What you should do: Without changing a single word, output each entry.

Material shown:
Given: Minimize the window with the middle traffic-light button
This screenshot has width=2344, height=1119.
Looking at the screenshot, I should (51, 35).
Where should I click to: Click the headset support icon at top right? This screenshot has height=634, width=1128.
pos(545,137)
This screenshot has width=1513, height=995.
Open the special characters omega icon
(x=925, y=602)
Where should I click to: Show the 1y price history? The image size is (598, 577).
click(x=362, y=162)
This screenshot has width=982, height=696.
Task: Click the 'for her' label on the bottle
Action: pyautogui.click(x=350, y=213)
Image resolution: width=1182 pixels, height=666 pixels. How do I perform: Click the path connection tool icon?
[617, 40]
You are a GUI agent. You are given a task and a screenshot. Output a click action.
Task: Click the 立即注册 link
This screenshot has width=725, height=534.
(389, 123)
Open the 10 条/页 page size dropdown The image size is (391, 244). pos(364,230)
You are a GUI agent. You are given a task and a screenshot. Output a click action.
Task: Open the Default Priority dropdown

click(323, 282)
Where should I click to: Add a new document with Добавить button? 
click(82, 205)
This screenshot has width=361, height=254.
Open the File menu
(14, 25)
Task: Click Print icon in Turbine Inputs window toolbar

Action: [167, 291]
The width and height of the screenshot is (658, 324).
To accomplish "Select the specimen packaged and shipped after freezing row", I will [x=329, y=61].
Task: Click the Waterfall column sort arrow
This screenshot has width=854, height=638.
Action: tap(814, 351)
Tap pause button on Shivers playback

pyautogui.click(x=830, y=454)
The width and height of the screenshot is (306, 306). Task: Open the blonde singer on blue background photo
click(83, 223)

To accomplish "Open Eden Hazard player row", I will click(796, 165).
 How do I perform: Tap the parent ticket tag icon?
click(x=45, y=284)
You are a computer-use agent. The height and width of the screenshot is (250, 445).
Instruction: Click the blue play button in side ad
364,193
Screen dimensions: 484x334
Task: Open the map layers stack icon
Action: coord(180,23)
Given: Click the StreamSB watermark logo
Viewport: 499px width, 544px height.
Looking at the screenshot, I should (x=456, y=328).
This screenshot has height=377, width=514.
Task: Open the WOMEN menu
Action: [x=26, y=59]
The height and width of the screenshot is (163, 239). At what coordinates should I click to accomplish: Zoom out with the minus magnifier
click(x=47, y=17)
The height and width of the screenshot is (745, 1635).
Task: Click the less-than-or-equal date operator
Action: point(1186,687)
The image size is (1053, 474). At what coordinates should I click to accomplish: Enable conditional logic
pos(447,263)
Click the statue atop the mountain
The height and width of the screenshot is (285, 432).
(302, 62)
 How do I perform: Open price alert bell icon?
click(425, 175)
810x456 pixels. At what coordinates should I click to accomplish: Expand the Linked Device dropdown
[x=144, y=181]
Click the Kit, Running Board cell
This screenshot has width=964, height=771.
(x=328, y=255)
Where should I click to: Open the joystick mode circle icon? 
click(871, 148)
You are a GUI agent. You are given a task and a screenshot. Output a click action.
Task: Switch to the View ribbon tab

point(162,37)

Answer to this problem:
Given: Minimize the window with the middle traffic-light button
This screenshot has width=2344, height=1119.
Looking at the screenshot, I should (51, 35).
Where should I click to: Click the headset support icon at top right? This screenshot has height=634, width=1128.
pos(545,137)
This screenshot has width=1513, height=995.
Open the special characters omega icon
(x=925, y=602)
Where should I click to: Show the 1y price history? The image size is (598, 577).
click(x=362, y=162)
This screenshot has width=982, height=696.
Task: Click the 'for her' label on the bottle
Action: pyautogui.click(x=350, y=213)
Image resolution: width=1182 pixels, height=666 pixels. How do I perform: Click the path connection tool icon?
[617, 40]
You are a GUI agent. You are given a task and a screenshot. Output a click action.
Task: Click the 立即注册 link
This screenshot has width=725, height=534.
(389, 123)
Open the 10 条/页 page size dropdown The image size is (391, 244). pos(364,230)
You are a GUI agent. You are given a task and a screenshot. Output a click action.
Task: Open the Default Priority dropdown

click(323, 282)
Where should I click to: Add a new document with Добавить button? 
click(82, 205)
This screenshot has width=361, height=254.
Open the File menu
(14, 25)
Task: Click Print icon in Turbine Inputs window toolbar

Action: [167, 291]
The width and height of the screenshot is (658, 324).
To accomplish "Select the specimen packaged and shipped after freezing row", I will [x=329, y=61].
Task: Click the Waterfall column sort arrow
This screenshot has width=854, height=638.
Action: tap(814, 351)
Tap pause button on Shivers playback

pyautogui.click(x=830, y=454)
The width and height of the screenshot is (306, 306). Task: Open the blonde singer on blue background photo
click(83, 223)

To accomplish "Open Eden Hazard player row", I will click(796, 165).
 How do I perform: Tap the parent ticket tag icon?
click(x=45, y=284)
You are a computer-use agent. The height and width of the screenshot is (250, 445).
Instruction: Click the blue play button in side ad
364,193
Screen dimensions: 484x334
Task: Open the map layers stack icon
Action: coord(180,23)
Given: Click the StreamSB watermark logo
Viewport: 499px width, 544px height.
Looking at the screenshot, I should (x=456, y=328).
This screenshot has height=377, width=514.
Task: Open the WOMEN menu
Action: [x=26, y=59]
The height and width of the screenshot is (163, 239). At what coordinates should I click to accomplish: Zoom out with the minus magnifier
click(x=47, y=17)
The height and width of the screenshot is (745, 1635).
Task: Click the less-than-or-equal date operator
Action: point(1186,687)
The image size is (1053, 474). At what coordinates should I click to accomplish: Enable conditional logic
pos(447,263)
Click the statue atop the mountain
The height and width of the screenshot is (285, 432).
(302, 62)
 How do I perform: Open price alert bell icon?
click(425, 175)
810x456 pixels. At what coordinates should I click to accomplish: Expand the Linked Device dropdown
[x=144, y=181]
Click the Kit, Running Board cell
This screenshot has width=964, height=771.
(x=328, y=255)
Where should I click to: Open the joystick mode circle icon? 
click(871, 148)
You are a GUI agent. You are given a task and a screenshot. Output a click action.
Task: Switch to the View ribbon tab

point(162,37)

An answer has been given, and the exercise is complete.